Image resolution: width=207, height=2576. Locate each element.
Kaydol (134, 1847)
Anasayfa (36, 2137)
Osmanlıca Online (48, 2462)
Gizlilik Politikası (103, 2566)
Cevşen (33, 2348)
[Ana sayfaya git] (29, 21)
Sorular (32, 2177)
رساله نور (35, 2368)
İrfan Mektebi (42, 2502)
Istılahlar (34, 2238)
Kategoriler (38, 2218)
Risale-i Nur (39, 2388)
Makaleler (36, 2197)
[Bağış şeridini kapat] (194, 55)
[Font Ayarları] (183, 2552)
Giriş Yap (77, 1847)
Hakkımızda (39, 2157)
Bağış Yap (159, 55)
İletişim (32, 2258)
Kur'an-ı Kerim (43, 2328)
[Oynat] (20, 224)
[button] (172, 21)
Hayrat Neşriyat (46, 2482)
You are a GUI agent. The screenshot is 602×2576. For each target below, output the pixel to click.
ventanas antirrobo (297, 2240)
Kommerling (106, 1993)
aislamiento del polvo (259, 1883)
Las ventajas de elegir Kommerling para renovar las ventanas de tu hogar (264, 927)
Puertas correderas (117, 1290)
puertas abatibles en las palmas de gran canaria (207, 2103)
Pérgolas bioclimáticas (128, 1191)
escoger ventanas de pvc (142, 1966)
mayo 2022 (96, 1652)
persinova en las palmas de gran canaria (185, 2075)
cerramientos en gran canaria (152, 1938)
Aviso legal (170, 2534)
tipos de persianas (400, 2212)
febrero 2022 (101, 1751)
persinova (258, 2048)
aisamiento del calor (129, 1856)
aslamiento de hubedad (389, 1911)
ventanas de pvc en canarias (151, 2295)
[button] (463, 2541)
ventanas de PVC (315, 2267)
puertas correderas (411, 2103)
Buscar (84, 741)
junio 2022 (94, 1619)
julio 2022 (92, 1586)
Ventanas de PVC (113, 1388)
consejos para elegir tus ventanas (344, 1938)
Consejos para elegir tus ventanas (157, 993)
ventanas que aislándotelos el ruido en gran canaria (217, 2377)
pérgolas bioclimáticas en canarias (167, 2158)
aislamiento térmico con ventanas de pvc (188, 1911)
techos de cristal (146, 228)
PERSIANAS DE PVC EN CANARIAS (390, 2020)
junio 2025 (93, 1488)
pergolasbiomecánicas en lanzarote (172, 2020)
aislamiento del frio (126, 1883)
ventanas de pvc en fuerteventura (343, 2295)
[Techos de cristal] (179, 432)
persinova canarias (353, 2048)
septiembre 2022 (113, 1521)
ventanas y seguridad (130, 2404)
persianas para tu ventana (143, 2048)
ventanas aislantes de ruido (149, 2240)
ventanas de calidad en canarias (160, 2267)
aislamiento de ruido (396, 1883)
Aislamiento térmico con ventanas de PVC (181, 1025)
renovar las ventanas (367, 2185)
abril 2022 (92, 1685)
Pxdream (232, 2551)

What you have to do:
Output all of the material, please, exactly as it stands.

Output of the task:
Image resolution: width=207, height=2576. Locate each element.
Kaydol (134, 1847)
Anasayfa (36, 2137)
Osmanlıca Online (48, 2462)
Gizlilik Politikası (103, 2566)
Cevşen (33, 2348)
[Ana sayfaya git] (29, 21)
Sorular (32, 2177)
رساله نور (35, 2368)
İrfan Mektebi (42, 2502)
Istılahlar (34, 2238)
Kategoriler (38, 2218)
Risale-i Nur (39, 2388)
Makaleler (36, 2197)
[Bağış şeridini kapat] (194, 55)
[Font Ayarları] (183, 2552)
Giriş Yap (77, 1847)
Hakkımızda (39, 2157)
Bağış Yap (159, 55)
İletişim (32, 2258)
Kur'an-ı Kerim (43, 2328)
[Oynat] (20, 224)
[button] (172, 21)
Hayrat Neşriyat (46, 2482)
You are a GUI agent. The screenshot is 602×2576. For each target below, output the pixel to click.
ventanas antirrobo (297, 2240)
Kommerling (106, 1993)
aislamiento del polvo (259, 1883)
Las ventajas de elegir Kommerling para renovar las ventanas de tu hogar (264, 927)
Puertas correderas (117, 1290)
puertas abatibles en las palmas de gran canaria (207, 2103)
Pérgolas bioclimáticas (128, 1191)
escoger ventanas de pvc (142, 1966)
mayo 2022 (96, 1652)
persinova en las palmas de gran canaria (185, 2075)
cerramientos en gran canaria (152, 1938)
Aviso legal (170, 2534)
tipos de persianas (400, 2212)
febrero 2022 (101, 1751)
persinova (258, 2048)
aisamiento del calor (129, 1856)
aslamiento de hubedad (389, 1911)
ventanas de pvc en canarias (151, 2295)
[button] (463, 2541)
ventanas de PVC (315, 2267)
puertas correderas (411, 2103)
Buscar (84, 741)
junio 2022 (94, 1619)
julio 2022 (92, 1586)
Ventanas de PVC (113, 1388)
consejos para elegir tus ventanas (344, 1938)
Consejos para elegir tus ventanas (157, 993)
ventanas que aislándotelos el ruido en gran canaria (217, 2377)
pérgolas bioclimáticas en canarias (167, 2158)
aislamiento térmico con ventanas de pvc (188, 1911)
techos de cristal (146, 228)
PERSIANAS DE PVC EN CANARIAS (390, 2020)
junio 2025 (93, 1488)
pergolasbiomecánicas en lanzarote (172, 2020)
aislamiento del frio (126, 1883)
ventanas de pvc en fuerteventura (343, 2295)
[Techos de cristal] (179, 432)
persinova canarias (353, 2048)
septiembre 2022 (113, 1521)
ventanas y seguridad (130, 2404)
persianas para tu ventana (143, 2048)
ventanas aislantes de ruido (149, 2240)
ventanas de calidad en canarias (160, 2267)
aislamiento de ruido (396, 1883)
Aislamiento térmico con ventanas de PVC (181, 1025)
renovar las ventanas (367, 2185)
abril 2022 (92, 1685)
Pxdream (232, 2551)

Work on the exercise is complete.